I have not found an online wave simulator which would mimic the freak waves  i.e. letting vary the amplitude and the wavelength of 2 waves separately and let them collide. 

Gyula

[iQuest]

Mikrovolt: Thanks for the links, this is how I would summarize SRF and srf.  When a test connection is made to both ends of a coil the Self Resonant Frequency (SRF)
can be found.  But when a test connection is made to only one end of a coil, like Dr. Stiffler demonstrates in the videos you posted, the so called Spatial Resonant
Frequency (srf) can be found.  Not sure why Dr. Stiffler does not mention a standing wave, as the FG frequency is swept a quarter standing wave resonance would be
found with the setup that he demonstrates for the open end coils in these videos.  Thus I conclude, srf = quarter standing wave resonance, see additional info below.

Gyula: Appreciate the technical support info you continue to post and thanks for the links to the wave simulators. Regarding your comment "Superimposing waves, I
can tell generally only: you can get twice the amplitude of two waves identical in amplitude, wavelength and phase.".  I'm sure you know but would just like
to add that a wave reflected from the open end of a transmission line like an L3 coil (or Tesla coil) would meet this criteria.  In this application, the ideal would be
to tune to quarter-wave resonance to achieve maximum voltage magnification at the open end by way of a standing wave (quarter-wave resonator).

[AlienGrey]

Hi AG,

You may also need to vary the DC bias current for your transistor like Itsu did to have both crystals operate simultaneously.
And try to use other transistor types too, preferably with higher than 100 h_FE. Also, try to vary the supply voltage. These are some 'rules'... you may know some other ones too.  As I wrote earlier: each oscillator has a 'soul'.   

Superimposing waves, I can tell generally only: you can get twice the amplitude of two waves identical in amplitude, wavelength and phase.   

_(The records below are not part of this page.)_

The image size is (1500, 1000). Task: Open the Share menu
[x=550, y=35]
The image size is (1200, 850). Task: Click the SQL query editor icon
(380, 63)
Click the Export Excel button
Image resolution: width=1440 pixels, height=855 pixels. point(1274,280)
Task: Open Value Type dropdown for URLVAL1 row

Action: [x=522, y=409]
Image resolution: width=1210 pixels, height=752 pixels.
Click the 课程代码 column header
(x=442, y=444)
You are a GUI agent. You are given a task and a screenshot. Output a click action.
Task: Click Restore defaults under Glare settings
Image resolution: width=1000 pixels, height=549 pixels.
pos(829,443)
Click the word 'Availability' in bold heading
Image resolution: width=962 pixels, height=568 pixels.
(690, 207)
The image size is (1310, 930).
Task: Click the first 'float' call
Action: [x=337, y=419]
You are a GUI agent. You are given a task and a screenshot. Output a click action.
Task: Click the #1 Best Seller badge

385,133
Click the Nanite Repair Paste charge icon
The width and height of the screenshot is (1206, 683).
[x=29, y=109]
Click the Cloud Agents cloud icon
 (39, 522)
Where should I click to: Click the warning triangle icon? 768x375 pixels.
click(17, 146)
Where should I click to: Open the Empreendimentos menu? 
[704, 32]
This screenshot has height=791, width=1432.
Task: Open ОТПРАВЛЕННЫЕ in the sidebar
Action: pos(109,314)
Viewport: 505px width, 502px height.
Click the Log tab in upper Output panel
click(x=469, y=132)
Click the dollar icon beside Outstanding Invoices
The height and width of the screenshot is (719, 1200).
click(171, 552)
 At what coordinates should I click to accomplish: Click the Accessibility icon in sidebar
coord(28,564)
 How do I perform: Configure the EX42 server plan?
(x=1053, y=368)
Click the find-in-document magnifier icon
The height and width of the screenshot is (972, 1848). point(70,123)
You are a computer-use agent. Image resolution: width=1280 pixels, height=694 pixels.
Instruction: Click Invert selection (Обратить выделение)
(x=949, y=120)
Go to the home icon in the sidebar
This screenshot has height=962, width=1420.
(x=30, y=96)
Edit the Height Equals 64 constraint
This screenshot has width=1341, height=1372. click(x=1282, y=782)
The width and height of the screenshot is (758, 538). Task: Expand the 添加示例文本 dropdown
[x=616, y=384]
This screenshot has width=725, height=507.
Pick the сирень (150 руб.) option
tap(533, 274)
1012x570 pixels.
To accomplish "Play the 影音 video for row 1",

Try to play with these simulators below.  In the first one the wavelength of the 2nd wave is variable and see the sum of the red and blue waves:   http://physics.bu.edu/~duffy/HTML5/beats.html   
When you set 24 Hz for the blue wave, then it will be identical in phase and frequency to the red wave, so their sum becomes exactly twice all the way and harmonic-free, otherwise the nice sine wave gets distorted as you vary the blue wave frequency.
You can pause the process any time.
Here are some other simulations:
http://ophysics.com/w2.html          wave pulse interference and superposition
http://physics.bu.edu/~duffy/HTML5/interference.html         constructive and destructive interference
http://physics.bu.edu/~duffy/HTML5/interference_of_pulses.html       constructive and destructive pulse interference
http://physics.bu.edu/~duffy/HTML5/transverse_standing_wave.html       one wave goes to right the other to left, harmonics of the waves up to 6

I have not found an online wave simulator which would mimic the freak waves  i.e. letting vary the amplitude and the wavelength of 2 waves separately and let them collide. 

Gyula

Gyula; Thanks for info i will try that out later on when i can dig out a decent transistor, 

[TinselKoala]

Frankly I'm surprised that those of you using breadboards are getting consistent results. At the operating frequencies, solderless breadboards can cause problems due to diode-junction joints, interpin capacitances, loose connections and etc.

You might try one or another construction method like "dead bug" or "manhattan" styles.
Here's mine, built on a ground-plane slab of PCB material, and using a 74AC14 for output buffering:

[Lidmotor]

TK---Yes. It is amazing that those of us using breadboard setups for these RF circuits are getting such good results---unless the breadboard is actually part of the reason.  I did solder up an identical crystal oscillator circuit on a board and got the same results.  I was careful to keep the components in the same basic locations though.  Here is a 20 min. video I watched yesterday on the math involved with these tank circuits and all the sticky things you run into. This is all old news to many like you.  It is a lot come complicated than I thought.  Using a breadboard setup really stirs things up when one adds in the factors you mentioned.  Sometimes I solder up a quick 'dead bug' type setup on piece of cardboard to get away from it.  Just poke holes in the thin cardboard to hold the components and solder away.  Here is the 'back to school' video that helped me and might help others:
https://www.youtube.com/watch?v=vi24SpKYYoQ&feature=youtu.be

Gyula---I have really enjoyed the links you have posted.  Playing around with the wave forms on the simulators was fun but reminded me of sea conditions that make me seasick.  When the waves get together and 'stand up' like that my boat goes crazy and the motion is horrible.

erfandl---I built up your two paralleled crystal oscillators yesterday but did not get your results.  Both ran fine together or separately but the light output when joined was not double even though the amp draw went up.  I think that the waves are not joining up right to produce the double amplitude.  I will work on it some more today.

Cheers,
            Lidmotor